La première est la nouvelle loi organique de l’Académie du Royaume qui prévoit la création de chaires qui investiraient les problèmes du temps et surtout réfléchir et encourager le décloisonnent des esprits.

La deuxième est le foisonnement de la créativité littéraire, philosophique, artistique, intellectuelle, culturelle, de l’Afrique d’aujourd’hui, une visibilité de plus en plus marquante dans le champ des Prix et des distinctions. Ces dernières années, on a vu se succéder un prix Goncourt à un Prix Nobel, un Book Prize à un Prix Neustadt, un Prix Camoes à un Prix Saint-Simon. Une dynamique effervescente, parfois, dérangeante, toujours passionnante témoigne d’une vision du monde singulièrement envoutante. 

La troisième est que l’Afrique aspire à ne plus vivre dans la périphérie de la pensée, que les périphéries ne soient nulle part et que le centre soit partout. Que pour cela elle devrait accélérer l’ouverture des frontières linguistiques, des savoirs africains, qu’un large appareil d’encouragement à la création soit déployé en Afrique pour l’Afrique, et que rapatrier le patrimoine littéraire soit plus qu’un horizon de pensée, un horizon d’action et d’engagement.
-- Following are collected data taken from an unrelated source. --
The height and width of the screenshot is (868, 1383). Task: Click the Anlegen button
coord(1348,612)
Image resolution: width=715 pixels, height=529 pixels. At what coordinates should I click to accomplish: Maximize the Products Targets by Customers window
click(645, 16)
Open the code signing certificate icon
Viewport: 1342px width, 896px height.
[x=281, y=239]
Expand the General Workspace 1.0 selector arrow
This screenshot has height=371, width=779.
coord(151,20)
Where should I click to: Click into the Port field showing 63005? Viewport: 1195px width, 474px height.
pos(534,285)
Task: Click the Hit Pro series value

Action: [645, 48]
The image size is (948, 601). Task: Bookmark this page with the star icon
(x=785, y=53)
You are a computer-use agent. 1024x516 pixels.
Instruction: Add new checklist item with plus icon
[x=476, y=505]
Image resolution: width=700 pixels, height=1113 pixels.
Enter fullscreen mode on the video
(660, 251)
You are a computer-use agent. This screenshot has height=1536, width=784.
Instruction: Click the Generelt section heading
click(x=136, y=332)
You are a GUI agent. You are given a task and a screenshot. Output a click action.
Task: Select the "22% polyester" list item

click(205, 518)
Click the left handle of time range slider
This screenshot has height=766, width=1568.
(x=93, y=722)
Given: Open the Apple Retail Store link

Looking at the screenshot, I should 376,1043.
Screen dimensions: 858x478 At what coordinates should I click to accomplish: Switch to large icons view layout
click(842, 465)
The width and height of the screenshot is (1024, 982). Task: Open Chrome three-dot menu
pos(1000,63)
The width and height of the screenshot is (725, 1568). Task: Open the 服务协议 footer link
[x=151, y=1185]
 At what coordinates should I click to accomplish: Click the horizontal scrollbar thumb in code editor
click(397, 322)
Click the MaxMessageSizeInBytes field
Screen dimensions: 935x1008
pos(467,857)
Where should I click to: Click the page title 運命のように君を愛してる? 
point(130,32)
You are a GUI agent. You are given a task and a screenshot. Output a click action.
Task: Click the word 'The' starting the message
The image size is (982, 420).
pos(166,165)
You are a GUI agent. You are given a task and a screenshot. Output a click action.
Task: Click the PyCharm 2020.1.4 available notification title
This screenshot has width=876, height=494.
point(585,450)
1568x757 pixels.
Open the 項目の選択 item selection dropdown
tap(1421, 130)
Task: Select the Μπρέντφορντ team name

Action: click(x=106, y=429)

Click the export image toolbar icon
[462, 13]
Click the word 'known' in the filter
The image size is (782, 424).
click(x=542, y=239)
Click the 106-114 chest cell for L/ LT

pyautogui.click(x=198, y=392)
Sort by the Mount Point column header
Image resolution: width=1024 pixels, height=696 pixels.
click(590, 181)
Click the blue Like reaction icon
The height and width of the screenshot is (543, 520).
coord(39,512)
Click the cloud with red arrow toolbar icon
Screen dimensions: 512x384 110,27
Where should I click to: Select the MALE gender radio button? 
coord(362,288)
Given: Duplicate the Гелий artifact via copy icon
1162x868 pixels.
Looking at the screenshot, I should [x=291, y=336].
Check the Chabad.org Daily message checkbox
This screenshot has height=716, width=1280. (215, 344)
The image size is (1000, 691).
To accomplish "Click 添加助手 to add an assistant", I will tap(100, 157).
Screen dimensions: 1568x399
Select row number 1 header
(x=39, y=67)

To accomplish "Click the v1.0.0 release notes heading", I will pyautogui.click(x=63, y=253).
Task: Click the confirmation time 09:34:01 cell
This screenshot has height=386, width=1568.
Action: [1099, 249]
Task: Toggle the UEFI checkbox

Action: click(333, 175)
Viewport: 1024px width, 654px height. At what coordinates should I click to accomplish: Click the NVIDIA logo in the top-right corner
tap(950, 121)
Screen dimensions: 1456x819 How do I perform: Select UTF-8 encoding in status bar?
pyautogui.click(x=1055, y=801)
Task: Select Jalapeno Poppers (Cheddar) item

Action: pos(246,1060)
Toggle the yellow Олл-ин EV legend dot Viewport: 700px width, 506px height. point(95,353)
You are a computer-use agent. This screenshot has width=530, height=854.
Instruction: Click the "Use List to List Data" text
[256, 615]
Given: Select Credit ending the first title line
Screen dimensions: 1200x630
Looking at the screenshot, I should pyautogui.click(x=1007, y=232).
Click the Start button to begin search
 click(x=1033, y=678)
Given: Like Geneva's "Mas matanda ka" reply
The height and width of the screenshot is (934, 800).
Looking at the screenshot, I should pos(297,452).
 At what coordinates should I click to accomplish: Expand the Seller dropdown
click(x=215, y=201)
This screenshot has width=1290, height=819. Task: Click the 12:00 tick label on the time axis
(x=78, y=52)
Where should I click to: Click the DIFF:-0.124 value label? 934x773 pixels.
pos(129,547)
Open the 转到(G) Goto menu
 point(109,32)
La quatrième raison [enfin] serait la réhabilitation d’auteurs et écrivains, penseurs et intellectuels, marginalisés, oubliés, humiliés dans leur vie, leur postérité. C’est la raison pour laquelle l’Académie du Royaume avait consacré récemment à Yambo Ouologuem, auteur du magistral « Le devoir de violence » Prix Renaudot 1968, accusé à tort de plagiat, un séminaire déterminant qui a rendu à cet immense auteur sa dignité bafouée. Le Président Ahmadou Ahidjo, notre confrère, dans cette institution, affirmait « qu’il y en a qui écrivent l’histoire avec des gommages et d’autres des visages ». Cette Chaire des Littératures et des Arts africains a la prétention d’écrire l’histoire des visages des Africains qui ont fait l’Afrique et qui ont été gommés. Elle a aussi la prétention toute légitime d’honorer et de rendre hommage à ceux de la génération précédente qui ont tracé le chemin des indépendances. Sont inscrits dans le programme de cette Chaire des rencontres hommages à nos confrères défunts L.S. Senghor, Ahmadou Ahidjo, et Monseigneur Bernardin Gantin.

Quitter le « trivialisme » 

Mme Marie N’diaye qui nous fait l’honneur et le plaisir d’être parmi nous aujourd’hui et de participer aux activités de la Chaire des Littératures et des Arts africains est une femme de lettres de renommée internationale. Etonnant parcours où elle a reçu plusieurs distinctions littéraires dont le prix Goncourt en 2009. Son écriture de talent imprime le territoire romanesque mais également le cinéma, le théâtre. Ses pièces théâtrales font désormais partie du répertoire de la Comédie française. L’Académie du Royaume la remercie d’avoir accepté d’intervenir dans ce colloque international dont le thème est « La famille vue comme un labyrinthe ou comme une métaphore ».

 Quitter le « trivialisme » dit Marie N’Diaye, en parlant de la famille, de ses joies, de ses peines, de ses nœuds et de ses lourdeurs, pour aller où ?  Pour entrer dans ce que Dostoïevski appelait, lors de son Discours sur Pouchkine : « la grande harmonie, l’accord fraternel de tous les peuples ». […] sa présence […] nous permet d’envisager cet accord fraternel comme un horizon possible.

Tout ceci donne le ton à ce que ce colloque international interrogera. Qu’elle soit un labyrinthe ou une métaphore, la famille sera au cœur des débats de cette rencontre. 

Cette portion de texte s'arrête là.